■ **Information given**:
________________________________________
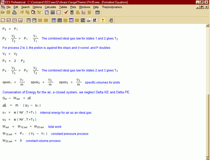Click the scrollbar down arrow at bottom
The height and width of the screenshot is (160, 210).
click(x=207, y=158)
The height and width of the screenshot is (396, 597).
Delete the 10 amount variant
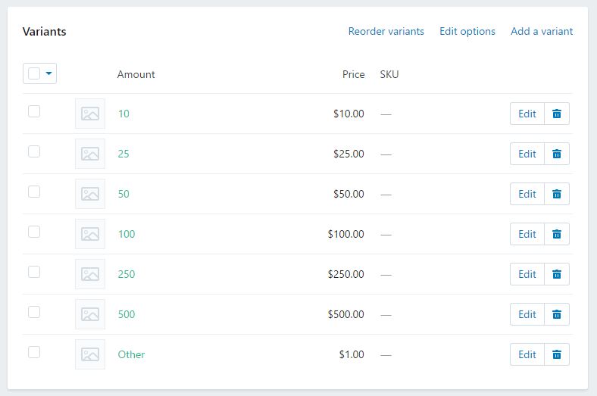[x=557, y=114]
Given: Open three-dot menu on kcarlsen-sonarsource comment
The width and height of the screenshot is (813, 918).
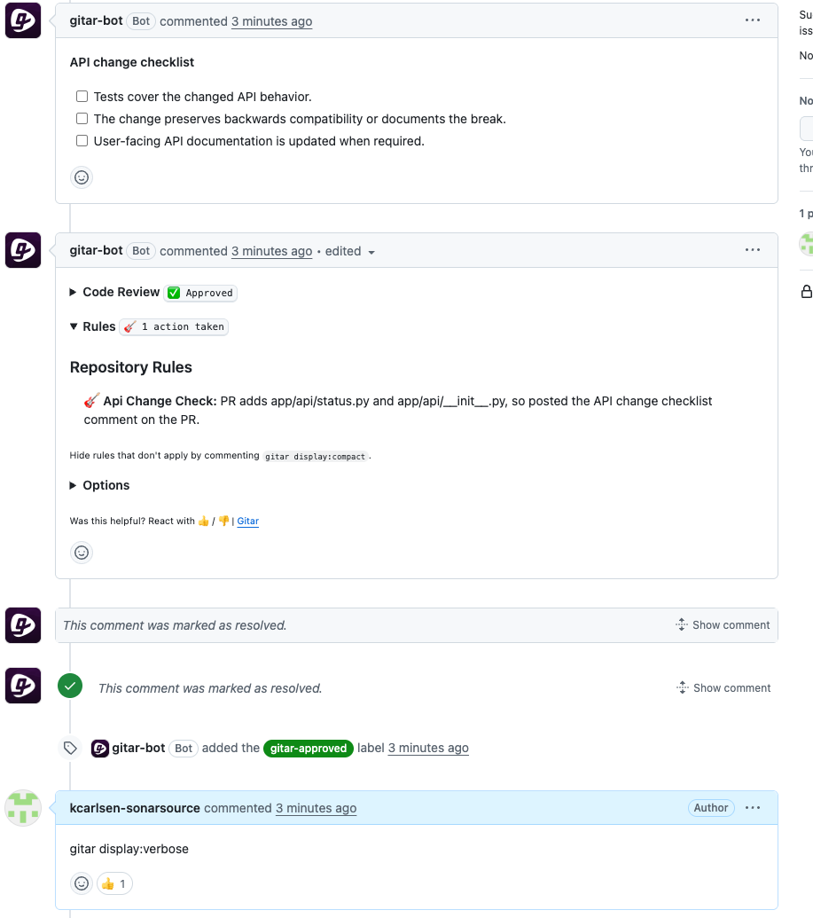Looking at the screenshot, I should click(752, 808).
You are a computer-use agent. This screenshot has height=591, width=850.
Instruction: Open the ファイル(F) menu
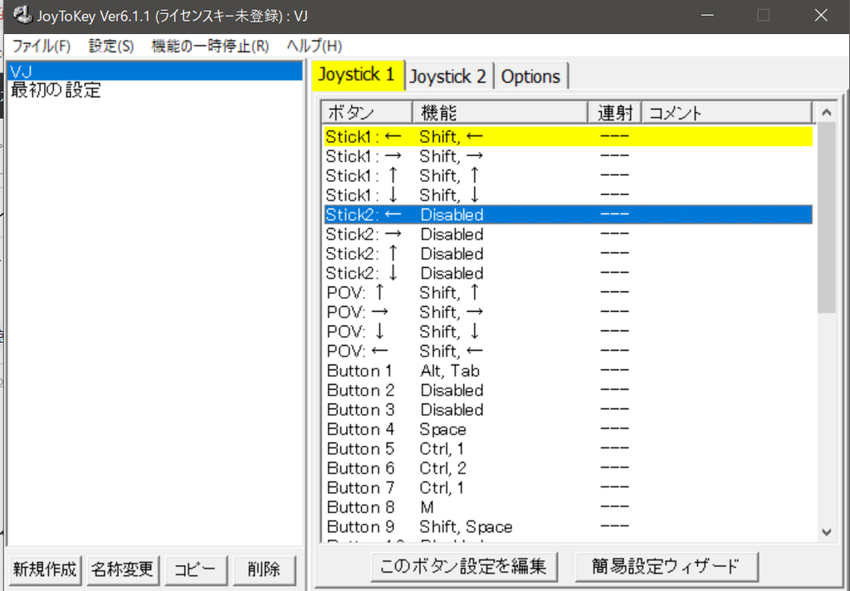40,46
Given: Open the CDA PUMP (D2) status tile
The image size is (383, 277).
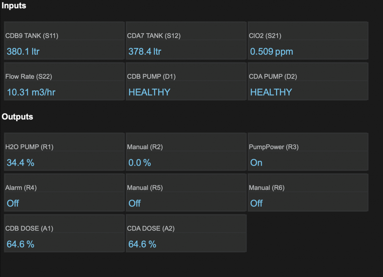Looking at the screenshot, I should (307, 81).
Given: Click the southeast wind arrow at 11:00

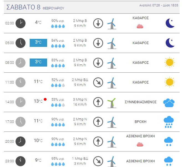Looking at the screenshot, I should click(x=98, y=82).
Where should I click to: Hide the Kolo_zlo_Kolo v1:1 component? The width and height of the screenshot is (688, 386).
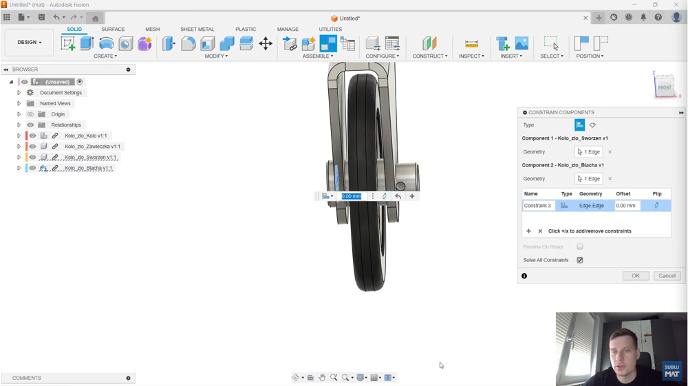[x=32, y=136]

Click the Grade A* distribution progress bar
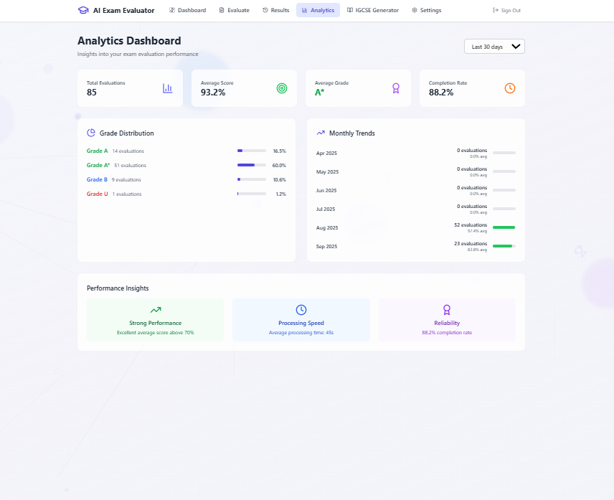251,165
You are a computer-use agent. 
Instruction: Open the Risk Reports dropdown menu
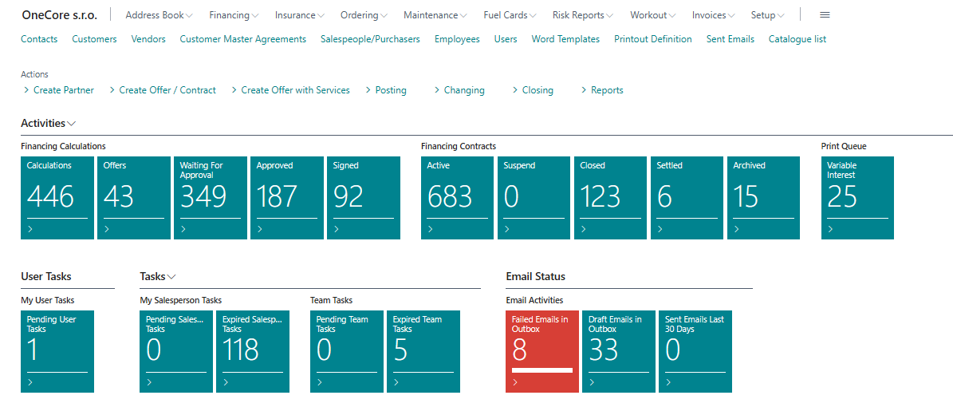point(583,15)
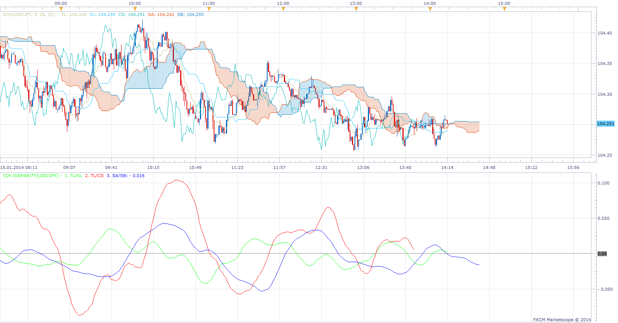
Task: Click the TL: 104.245 legend value
Action: coord(74,14)
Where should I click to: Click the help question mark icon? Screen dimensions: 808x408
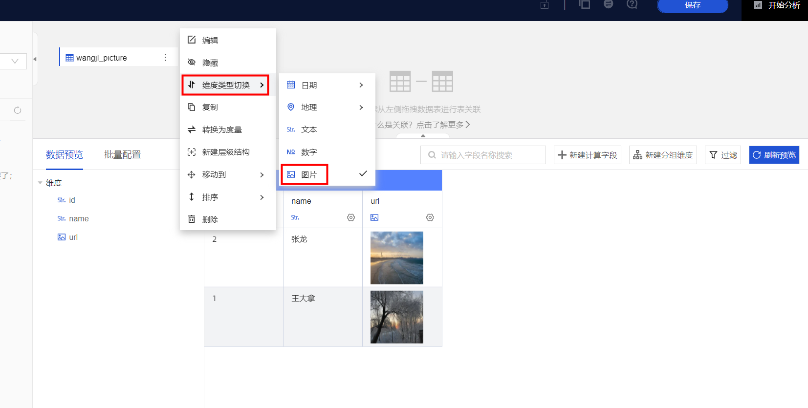pyautogui.click(x=632, y=4)
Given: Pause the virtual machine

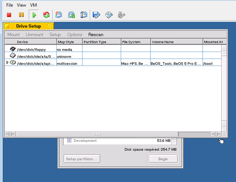Looking at the screenshot, I should coord(21,15).
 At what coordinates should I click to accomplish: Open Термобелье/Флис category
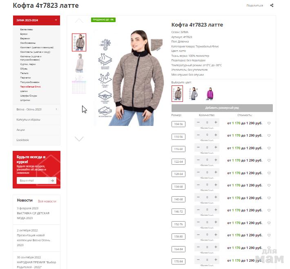(30, 87)
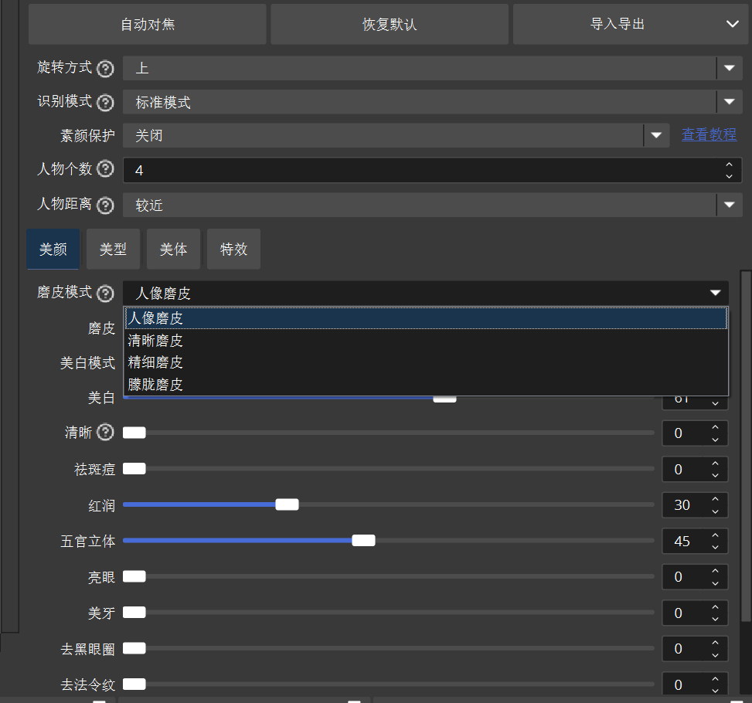Click help icon next to 识别模式
752x703 pixels.
[x=106, y=102]

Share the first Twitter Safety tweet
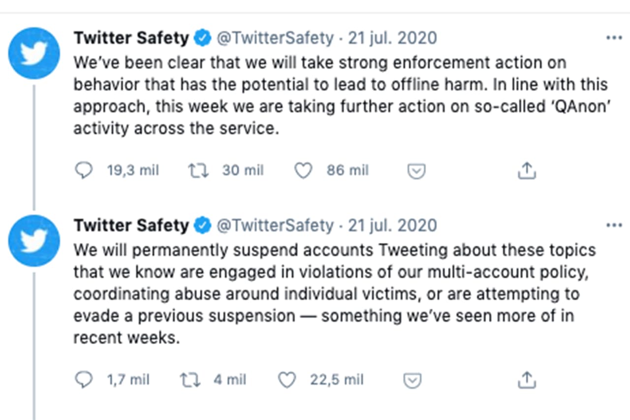click(526, 171)
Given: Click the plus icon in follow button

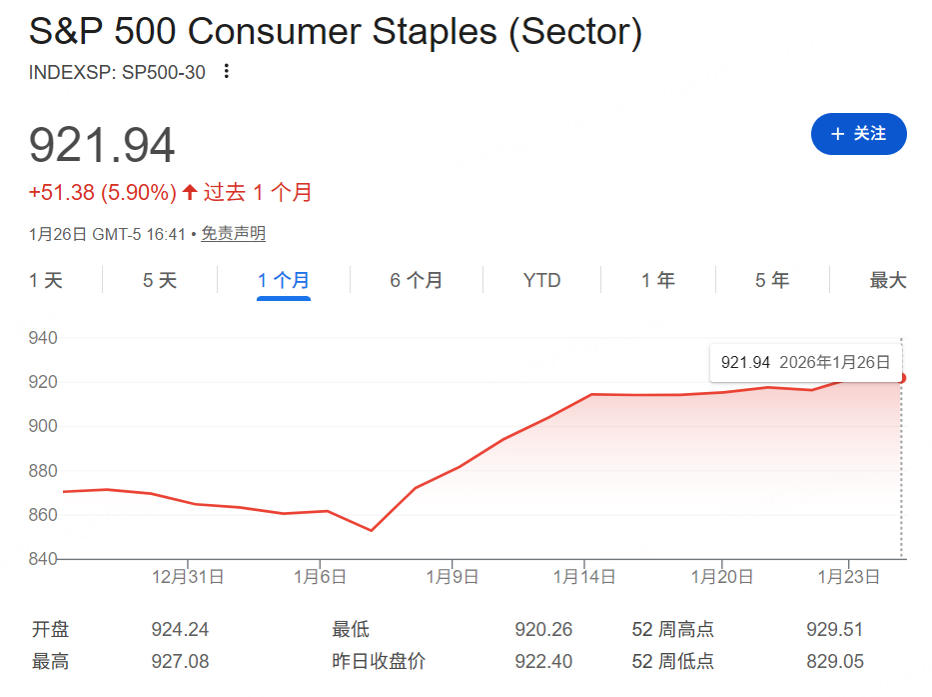Looking at the screenshot, I should point(837,134).
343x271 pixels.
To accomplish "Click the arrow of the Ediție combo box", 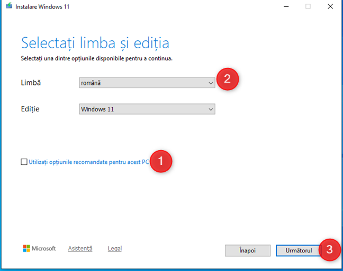I will (211, 109).
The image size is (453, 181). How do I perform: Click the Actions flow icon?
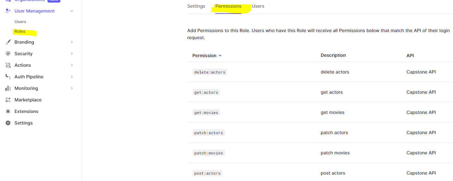(8, 65)
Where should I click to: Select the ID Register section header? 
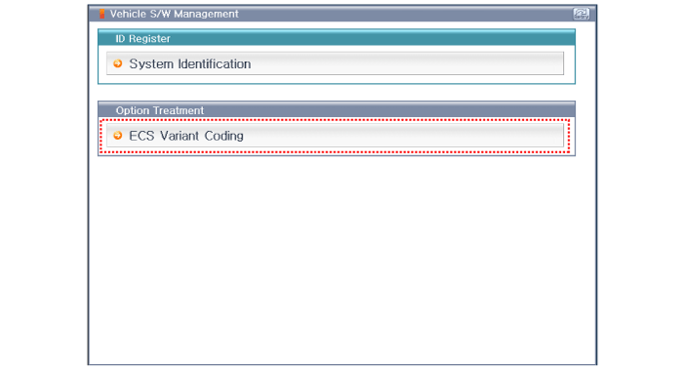[x=337, y=38]
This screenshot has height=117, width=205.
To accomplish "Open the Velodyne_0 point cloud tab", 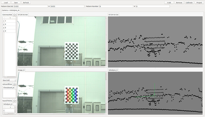I will (113, 70).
________________________________________
■ **Activity**:
Each line of the data above that contains the string "computer" should be counted; give only the total.

■ **Reply**:
2